Première
par Sylvestre Picard
Si Avengers ne s’adresse heureusement pas aux puristes des comics, il risque d’être difficile à suivre pour celui qui n’a pas vu tous les films Marvel « classieux », de Iron Man (2008) à Thor (2011). Si vous avez raté le début, tant pis pour vous. Avengers est un épisode de serial. Le film n’a pas vraiment d’existence propre, ne prend son sens que dans la série des films Marvel. Il ne constitue même pas un achèvement, mais plutôt un carrefour au milieu du line-up Marvel, qui court officiellement jusqu’en avril 2014 avec les sorties à six mois d’intervalle d’Iron Man 3 (mai 2013), Thor 2 (automne 2013) et Captain America 2 (avril 2014, donc).

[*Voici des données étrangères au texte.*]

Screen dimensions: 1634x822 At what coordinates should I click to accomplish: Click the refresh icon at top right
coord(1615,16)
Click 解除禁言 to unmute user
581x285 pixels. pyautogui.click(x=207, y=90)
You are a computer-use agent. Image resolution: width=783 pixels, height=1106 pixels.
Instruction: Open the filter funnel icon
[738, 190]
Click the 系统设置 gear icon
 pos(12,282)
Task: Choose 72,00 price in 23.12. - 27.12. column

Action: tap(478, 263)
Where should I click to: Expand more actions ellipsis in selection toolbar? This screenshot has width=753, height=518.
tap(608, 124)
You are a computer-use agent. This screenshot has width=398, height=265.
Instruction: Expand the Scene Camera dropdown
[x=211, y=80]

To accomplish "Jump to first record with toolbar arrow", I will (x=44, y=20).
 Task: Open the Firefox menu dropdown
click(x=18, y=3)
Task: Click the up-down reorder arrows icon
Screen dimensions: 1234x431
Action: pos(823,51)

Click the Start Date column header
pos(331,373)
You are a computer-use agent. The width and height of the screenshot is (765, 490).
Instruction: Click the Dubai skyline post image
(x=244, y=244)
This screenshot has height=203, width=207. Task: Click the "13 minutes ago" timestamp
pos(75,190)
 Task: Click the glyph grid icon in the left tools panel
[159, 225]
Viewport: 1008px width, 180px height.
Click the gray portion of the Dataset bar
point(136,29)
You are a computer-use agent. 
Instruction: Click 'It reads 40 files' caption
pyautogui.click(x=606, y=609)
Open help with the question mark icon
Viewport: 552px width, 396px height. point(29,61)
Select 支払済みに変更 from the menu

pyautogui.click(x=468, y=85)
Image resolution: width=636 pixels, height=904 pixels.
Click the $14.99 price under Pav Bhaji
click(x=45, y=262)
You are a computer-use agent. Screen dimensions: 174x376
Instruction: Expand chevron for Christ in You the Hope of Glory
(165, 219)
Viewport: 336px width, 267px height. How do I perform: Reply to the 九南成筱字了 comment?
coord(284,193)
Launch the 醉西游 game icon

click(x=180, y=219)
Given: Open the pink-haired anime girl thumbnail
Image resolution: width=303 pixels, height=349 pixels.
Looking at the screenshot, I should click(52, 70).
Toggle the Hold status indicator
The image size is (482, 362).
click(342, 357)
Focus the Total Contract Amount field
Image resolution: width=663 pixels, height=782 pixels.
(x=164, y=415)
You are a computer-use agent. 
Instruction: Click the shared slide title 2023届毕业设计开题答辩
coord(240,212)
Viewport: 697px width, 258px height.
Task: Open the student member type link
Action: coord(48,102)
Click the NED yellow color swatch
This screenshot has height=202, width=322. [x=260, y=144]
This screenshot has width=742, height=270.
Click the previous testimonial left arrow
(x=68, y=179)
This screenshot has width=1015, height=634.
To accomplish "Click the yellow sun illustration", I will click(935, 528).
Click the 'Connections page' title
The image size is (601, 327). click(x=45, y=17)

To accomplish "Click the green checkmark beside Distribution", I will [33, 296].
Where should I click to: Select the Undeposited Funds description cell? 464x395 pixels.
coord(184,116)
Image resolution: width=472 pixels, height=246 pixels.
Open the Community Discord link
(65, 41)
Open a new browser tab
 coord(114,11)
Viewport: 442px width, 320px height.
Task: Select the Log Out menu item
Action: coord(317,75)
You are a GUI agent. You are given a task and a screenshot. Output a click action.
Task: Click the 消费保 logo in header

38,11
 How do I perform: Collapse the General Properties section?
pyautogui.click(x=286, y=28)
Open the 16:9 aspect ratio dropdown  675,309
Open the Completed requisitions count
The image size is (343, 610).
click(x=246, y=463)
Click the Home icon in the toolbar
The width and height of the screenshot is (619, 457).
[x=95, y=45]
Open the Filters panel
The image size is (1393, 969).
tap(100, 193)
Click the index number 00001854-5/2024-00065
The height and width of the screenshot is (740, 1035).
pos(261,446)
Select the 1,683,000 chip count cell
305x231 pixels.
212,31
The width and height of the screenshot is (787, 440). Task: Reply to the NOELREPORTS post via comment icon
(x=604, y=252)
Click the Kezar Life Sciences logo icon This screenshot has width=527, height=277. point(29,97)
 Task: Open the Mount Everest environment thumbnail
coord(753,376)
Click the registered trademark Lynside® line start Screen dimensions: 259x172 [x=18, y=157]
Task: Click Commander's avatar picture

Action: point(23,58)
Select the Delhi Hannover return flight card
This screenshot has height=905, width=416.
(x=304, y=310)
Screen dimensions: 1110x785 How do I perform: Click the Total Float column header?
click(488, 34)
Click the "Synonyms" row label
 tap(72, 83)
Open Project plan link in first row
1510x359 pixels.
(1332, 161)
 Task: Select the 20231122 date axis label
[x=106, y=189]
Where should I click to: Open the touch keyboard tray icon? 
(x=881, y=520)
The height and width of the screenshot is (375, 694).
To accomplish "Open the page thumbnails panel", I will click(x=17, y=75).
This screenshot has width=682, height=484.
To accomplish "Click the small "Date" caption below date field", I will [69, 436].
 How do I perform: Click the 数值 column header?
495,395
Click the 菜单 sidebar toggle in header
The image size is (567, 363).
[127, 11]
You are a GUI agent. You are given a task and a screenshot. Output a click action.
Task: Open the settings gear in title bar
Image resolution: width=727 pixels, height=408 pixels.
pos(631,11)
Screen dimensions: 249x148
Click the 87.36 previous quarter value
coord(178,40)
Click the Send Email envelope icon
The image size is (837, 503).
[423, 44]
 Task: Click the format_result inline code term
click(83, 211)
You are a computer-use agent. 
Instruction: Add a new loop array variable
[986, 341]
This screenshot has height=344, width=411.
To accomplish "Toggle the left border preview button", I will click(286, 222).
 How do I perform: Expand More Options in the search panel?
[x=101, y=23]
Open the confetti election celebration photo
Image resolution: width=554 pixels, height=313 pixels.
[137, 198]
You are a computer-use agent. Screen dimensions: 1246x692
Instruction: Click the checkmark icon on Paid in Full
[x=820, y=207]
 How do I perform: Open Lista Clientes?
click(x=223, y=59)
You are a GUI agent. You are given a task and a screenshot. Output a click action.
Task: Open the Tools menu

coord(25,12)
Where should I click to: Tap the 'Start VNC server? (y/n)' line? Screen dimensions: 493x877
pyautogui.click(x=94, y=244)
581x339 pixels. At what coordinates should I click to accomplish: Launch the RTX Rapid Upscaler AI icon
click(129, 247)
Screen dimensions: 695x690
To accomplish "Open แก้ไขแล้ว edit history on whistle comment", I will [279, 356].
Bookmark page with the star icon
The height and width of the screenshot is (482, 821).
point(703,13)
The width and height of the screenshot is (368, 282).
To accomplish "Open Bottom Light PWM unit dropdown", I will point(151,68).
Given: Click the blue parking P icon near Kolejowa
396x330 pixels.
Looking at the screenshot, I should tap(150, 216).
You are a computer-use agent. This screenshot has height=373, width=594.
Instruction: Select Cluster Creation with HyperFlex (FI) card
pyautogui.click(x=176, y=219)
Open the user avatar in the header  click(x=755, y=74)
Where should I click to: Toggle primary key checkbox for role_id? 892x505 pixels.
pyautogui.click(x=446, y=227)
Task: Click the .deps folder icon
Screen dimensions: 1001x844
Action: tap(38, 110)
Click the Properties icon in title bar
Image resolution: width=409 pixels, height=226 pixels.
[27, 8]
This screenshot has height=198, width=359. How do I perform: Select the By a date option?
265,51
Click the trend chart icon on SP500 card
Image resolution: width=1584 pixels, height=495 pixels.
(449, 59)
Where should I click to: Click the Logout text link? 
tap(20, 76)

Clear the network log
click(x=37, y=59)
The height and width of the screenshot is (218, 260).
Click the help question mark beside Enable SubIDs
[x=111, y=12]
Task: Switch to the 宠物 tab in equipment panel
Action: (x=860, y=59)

En fait, le film retrouve l’ADN du cinéma populaire et addictif des antiques serials, des feuilletons muets de Louis Feuillade à ceux des années 30-50 de Republic Pictures (The Adventures Of Captain Marvel), un ADN qu’on pensait définitivement passé du côté des séries télé. Avengers ajoute 250 millions à cet ADN. Le résultat est là.
Loin d’être une simple « caution geek », le choix de Joss Whedon pour réaliser le film prend tout son sens : déjà Buffy contre les vampires synthétisait et légitimait trente ans de culture geek, Avengers est la synthèse de l’art du blockbuster US propre, net et carré. La première de ses ambitions est d’assurer un spectacle au service d’un storytelling clair. Ce qui est déjà beaucoup : on pense à Mission : Impossible - Protocole fantôme, qui retrouvait aussi en décembre dernier les recettes qu’on pensait perdues des gros films d’entertainment familiaux, à la différence des expérimentations agressives de l’ère Michael Bay/Jerry Bruckheimer. Et à la différence également de l’autre gros super-concurrent de chez DC Comics, la franchise Batman de Nolan, qui se veut sombre et « réaliste », Avengers se voulant pop et coloré, flirtant sans cesse avec le nanar sans jamais tomber dedans. Ce qui est, en soi, un exploit, au même niveau que ses prouesses super-héroïques et autres scènes de bastons monumentales - la scène entre Thor, Loki, Captain America et Iron Man donne des frissons rien qu’à l’écrire - qui ponctuent le métrage jusqu’à l’orgasme. La débauche technique n’étant évidemment rien sans un casting solide et éprouvé depuis quatre ans : outre le retour des bons clients (difficile de foirer les scènes avec Downey Jr.), et l’arrivée de nouveaux (Mark Ruffalo s’impose sans difficulté), c’est Chris Evans qui impressionne le plus, confirmant tout le talent qu’il déployait dans Captain America - First Avenger , par exemple dans la scène où il s’inquiète de son uniforme de Captain America (« n’est-il pas trop nostalgique ? »).
De très rares scories (le score purement illustratif d’Alan Silvestri, le script in fine on ne peut plus classique) n’empêche pas le film d’être un divertissement quasi chimiquement pur, sans doute la plus grosse tranche de fun qu’on ait récemment vu sur grand écran. « Les gens ont besoin de nostalgie », répond l’agent Coulson à l’inquiet Captain America. Mais Avengers, qui porte haut et fort la bannière d’un cinoche populaire international de grande classe, est tout sauf nostalgique.